Outra: tenho imensas fotos dele a rebolar na minha cama naqueles meses da licença. Ora a dormir, ora já de barriga para baixo naquela habilidade de segurar a cabeça (aka: tartaruga :)), ora já a por-se de pé apoiando-se na cabeceira da cama… Dela: zero. Zero fotos na minha cama ou próximo disso. Mais uma vez, não é que a amasse menos ou que tenha resolvido entre um e outro que a cama dos pais é exclusiva dos pais ou ainda que tenha decidido dormir no chão. É só que, enquanto estive de licença de maternidade do Manel, o pai saía para trabalhar e a mãe e a cria ficavam no mimo sem horas (e assim se ouve tanta recém mamã dizer que almoça às 14h, quando almoça); quando estive de licença da Júlia, o pai saía para trabalhar e a mãe arranjava-se e às crias para sair porque havia o Manel para ir levar à escola! Ah pois é! E depois de banho tomado e vestida e de já ter levado com o ar fresco do dia na fuça quem é que volta para os lençois desfeitos? Não volta. Fica no chão da sala a brincar com a cria. Ou seja: a dedicação emocional está lá, o cenário é que é outro e o ritmo também é logo pautado por fatores externos (relógios! compromissos!) e não apenas pelo sabor do que nos apetece.

(e repara como a princesa está sempre arranjada – porque saía cedo de casa para levar o mano à escola – e como o desgraçado se apresenta sempre em trajes menores :D)

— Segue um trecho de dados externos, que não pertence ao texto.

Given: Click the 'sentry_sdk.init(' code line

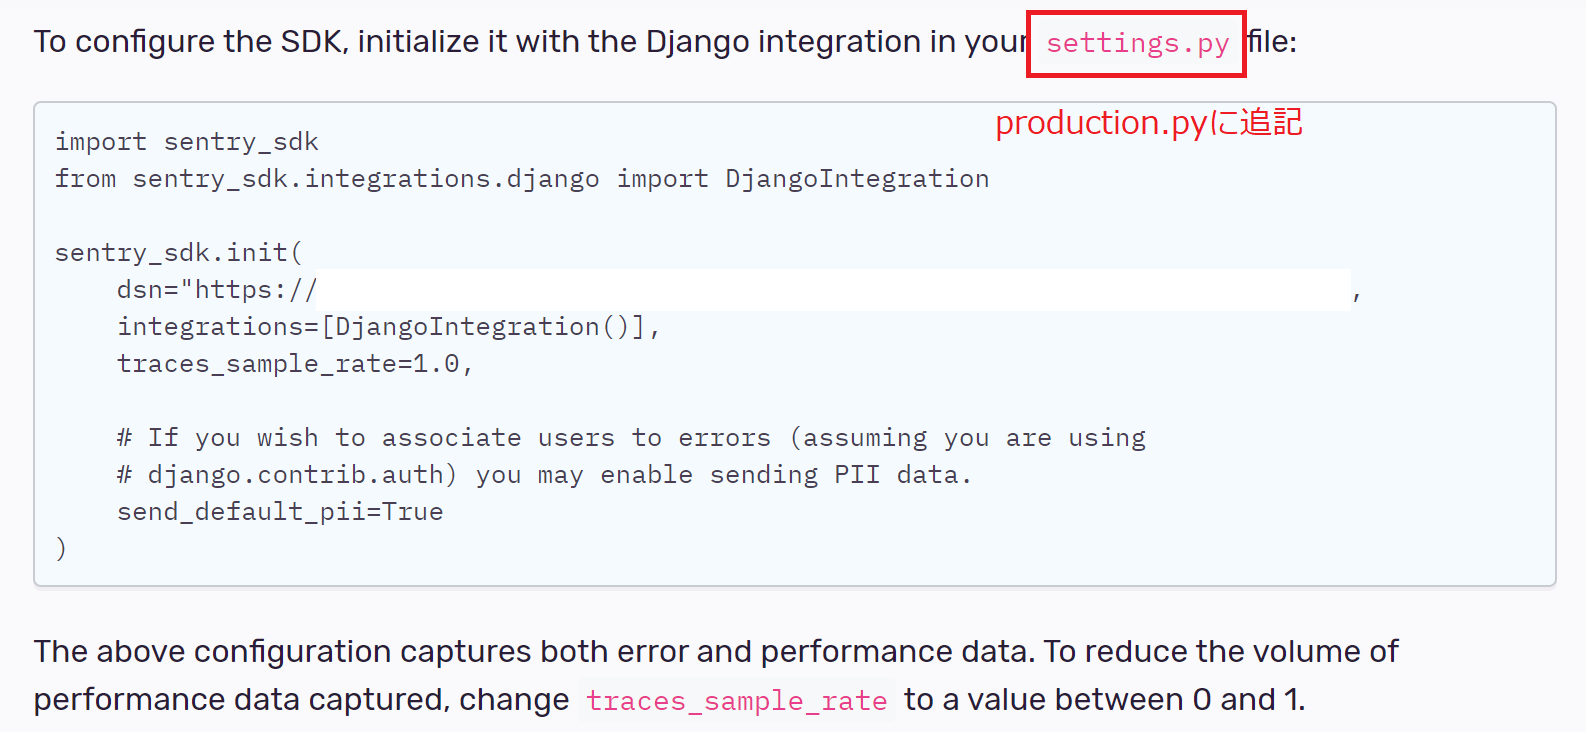Looking at the screenshot, I should (x=178, y=253).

Mais (e esta aflige-me um bocado sempre que penso nela): às primeiras birras e asneirolas do Manel, todos achámos muita graça e tivémos todo o tempo para ir gradualmente educando e ensinando que não se bate, não se atira, não se isto e aquilo. A Júlia, que está a abeirar-se dos terrible two neste momento, tem a vida muito mais facilitada por um lado, porque imita o irmão e, também por imitação, já vai sabendo “sozinha” o que se faz e o que não se faz, mas, por outro, há muito menos complacência com ela porque não há tempo para estar ali a saborear a “gracinha que é o menino dizer ‘nhão’ e cruzar os bracinhos num amuo”. É mais  “aaah, a bater?! era o que faltava! faz favor de fazer já uma festinha!” e acabou-se a margem para a “gracinha”. Além disso, o Manel não tinha ninguém a quem eu dirigia ralhetes, raivas, caras feias e voz alterada. A Júlia tem: o irmão. A mãe do bebé Manel era uma mãe muito mais sorridente e bem disposta do que a mãe da bebé Júlia, que também é mãe do pequeno toddler todo argumentativo Manel, e vê-me muito mais vezes de mau humor ou zangada do que o irmão alguma vez viu.

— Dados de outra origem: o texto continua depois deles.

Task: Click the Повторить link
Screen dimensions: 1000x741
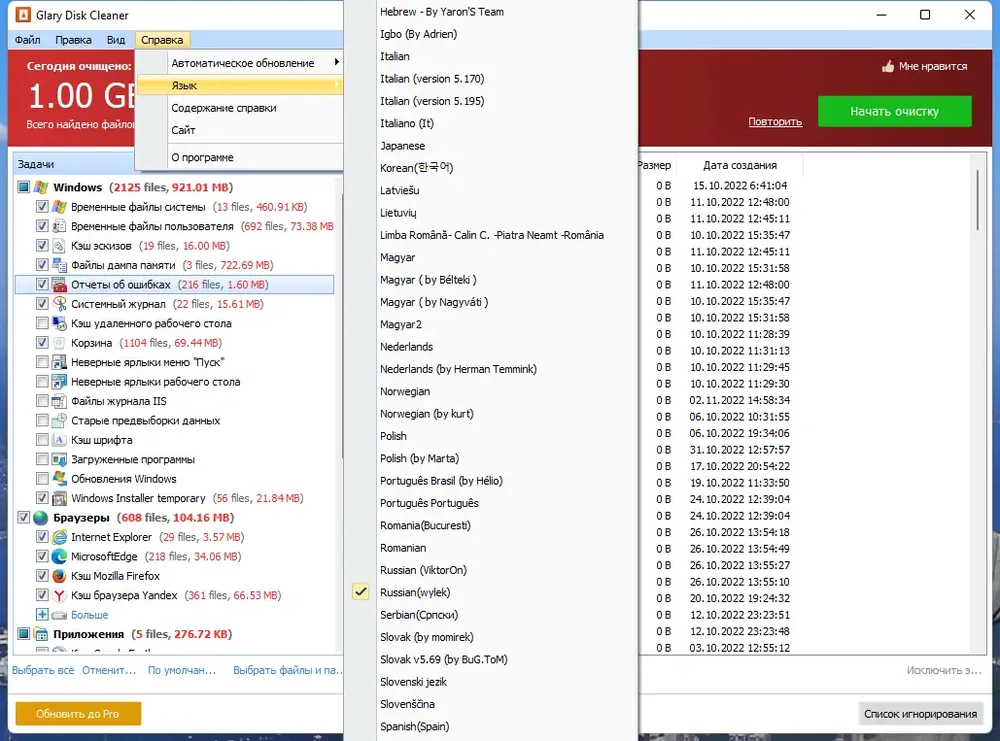Action: (x=775, y=121)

Nestes pequenos detalhes do dia a dia dou por mim a pensar que, realmente, não é por se ser filho dos mesmos pais que a educação é necessariamente a mesma. Se as circunstâncias são outras, as nossas reações serão necessariamente diferentes e o que é dado a um pode bem não ser o mesmo que foi dado ao outro. E, acima de tudo, cada filho é um indivíduo diferente, com a sua personalidade mais permeável ou menos a este tipo de coisa ou àquele.

Não é por mal que se surpreendem as pessoas com os diferentes sucessos de filhos criados na mesma família. Mas também não me levem a mal que diga que na diferença é que está o nosso valor. E que os meus filhos todos, o que está por nascer inclusive (esse já vai ser o que come feijoada ao pqueno almoço, está bom de ver :D), saibam fazer o melhor com as ferramentas que eu e o (mesmo ;)) pai lhes damos.